There’s also a well done children’s barn with hands-on activities, demonstrations and assorted information about horses. You can wander through a couple of museums on the property as well. Mostly, it’s just a beautiful piece of Lexington countryside to explore.


This was well before everyone melted from all of the walking. Were we this weak as children?

When faced with the awesomeness of getting to actually pet, talk to and possibly kiss a quarter horse standing directly in front of him, Charlie paused, pointed to the golf carts off in the distance and requested to ride those instead. Also, he would want you to know that there were tractors there.


There might have been a scene shortly after this picture was taken when a certain someone realized he wasn’t allowed to climb on the tractor. But, I’m not pointing fingers or anything.

On our last day in Kentucky, we managed a visit to Bardstown and My Old Kentucky Home State Park. The park is home to Federal Hill, a mansion once owned by the Rowan family from the time it was built in the late 1700s until it was sold to the state in 1922. The home is really quite beautiful and lovingly preserved. A kind local docent in period costume guides you from room to room while you learn horrifying facts about what life was like back then. Like how they lost eight family members, eight slaves and two nuns in 24 hours to a cholera outbreak. Or, how their married 17-year-old daughter died in childbirth. It makes you clutch your pearls with the hardness of it all and reinforces why I shouldn’t complain when our air conditioning breaks.
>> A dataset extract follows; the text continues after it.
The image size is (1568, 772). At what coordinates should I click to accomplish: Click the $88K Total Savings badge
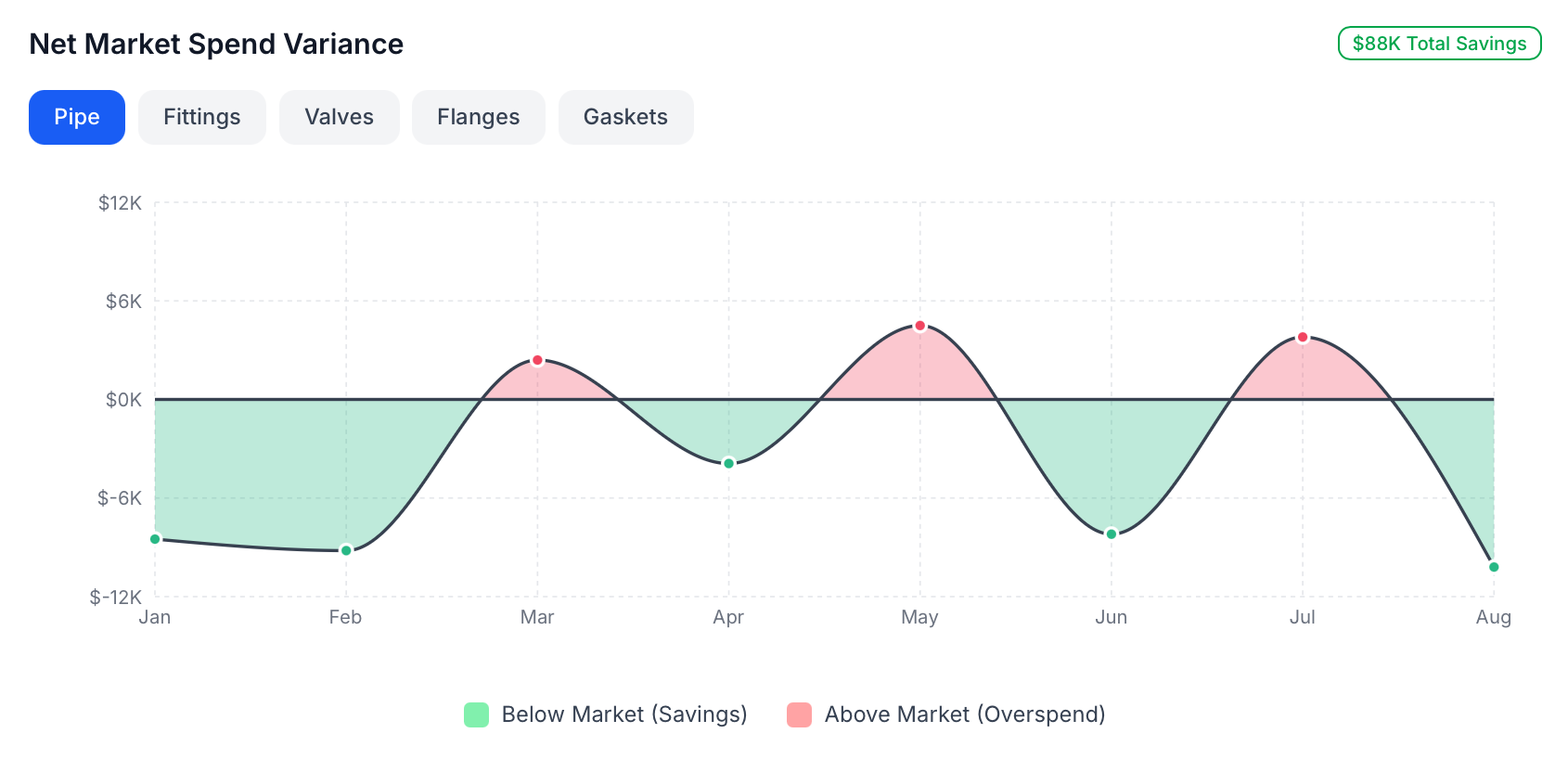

My favorite part was running into the docent, right after the house tour ended, smoking a cigarette in full petticoat. Sometimes Kentucky is extra good at reminding you that you’re still in Kentucky.

The grounds offer loads of room to roam and opportunities to snap pictures of adorable not-quite-two-year-olds in dresses.
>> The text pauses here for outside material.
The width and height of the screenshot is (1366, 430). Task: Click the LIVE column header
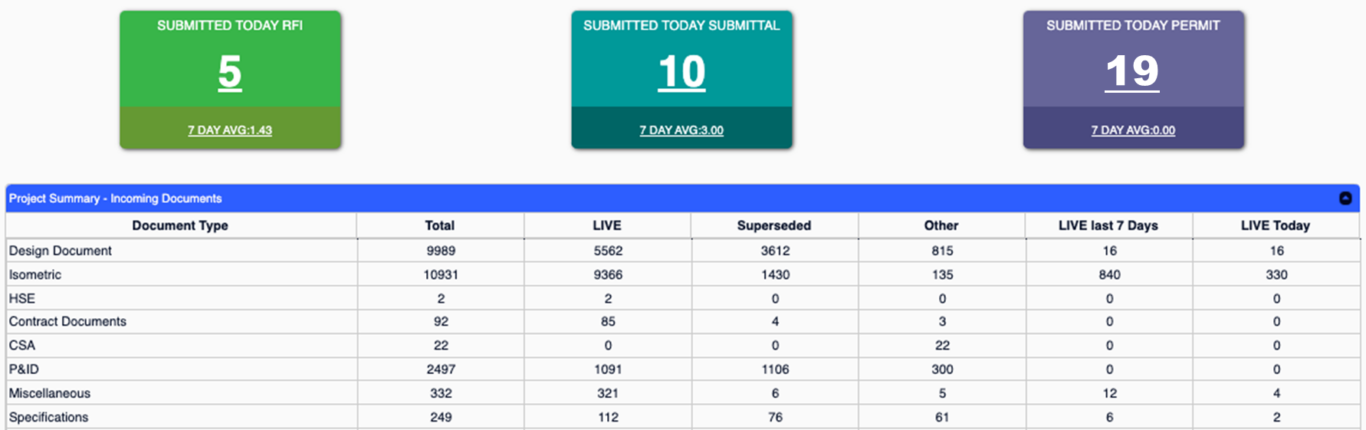coord(607,226)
Millie was upset the mansion was not for sale.

I managed the drive out to Louisville on my own while Bob and I caravan’ed with both cars on the way home. Dividing our children up amongst two vehicles is definitely the way to road trip. There was nary an argument or clenched-teeth directive to “Sit on your hands! Now!”

Of note from the 80 mph portion of our vacation:

1. West Virginia is not a state for wusses. We passed a dead BLACK BEAR on the side of the road that had been hit by a car. It was huge. Also, sad. But seriously West Virginia, what happened to just deer and the occasional possum? Your roadkill, much like the bumper stickers on your pickup trucks, intimidates me.
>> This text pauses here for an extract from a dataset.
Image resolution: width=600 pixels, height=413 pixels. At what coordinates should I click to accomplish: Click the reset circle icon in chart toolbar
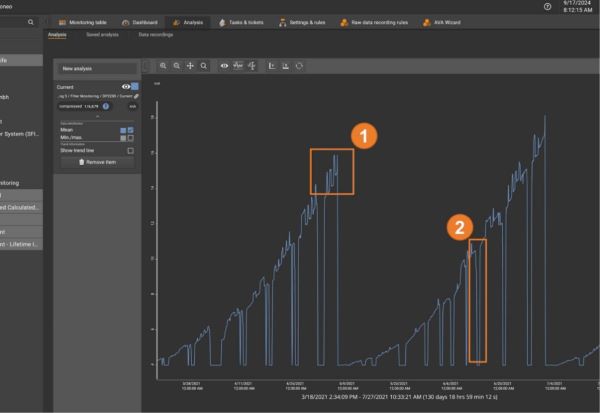click(300, 65)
2. In hindsight, giving Millie that bag of Cheetos in the car in exchange for a few blissful moments of quiet wasn’t my best idea and definitely wasn’t worth the frantic baby wipe bath in the Wendy’s parking lot which did little to remove the processed cheese powder that landed in every nook and cranny on her and her carseat. We walked up to order our lunch and we looked like vagabonds, people. Dirty vagabonds who smelled faintly like baby wipes.

3. I’m not one to get all weepy at the passage of time and kids growing up and outgrown sneakers and whatever else happens when your children age according to schedule. However, I am unusually sad to report that Henry is so over trucks and construction equipment and fire engines. They’re not his bag anymore. He’s outgrown them. I have spent years of my life learning the difference between giant dump trucks and articulated ones. Between bulldozers and front end loaders. I know that sometimes concrete gets pumped through a boom instead of straight from the truck. That airport fire trucks look kind of funny and that regular fire trucks can be red, yellow or even lime green. I know of what I speak, is what I’m saying. And, I’ve spent years pointing out every fire truck and piece of construction equipment to him while on the road. He was always interested and now he’s not. This jump from the trucks of toddlerhood to the Lego’s of boyhood has hit me a little hard. And, before you think that I’ve got Charlie waiting in the wings, you should know that Charlie is more of a tractor man than a truck man.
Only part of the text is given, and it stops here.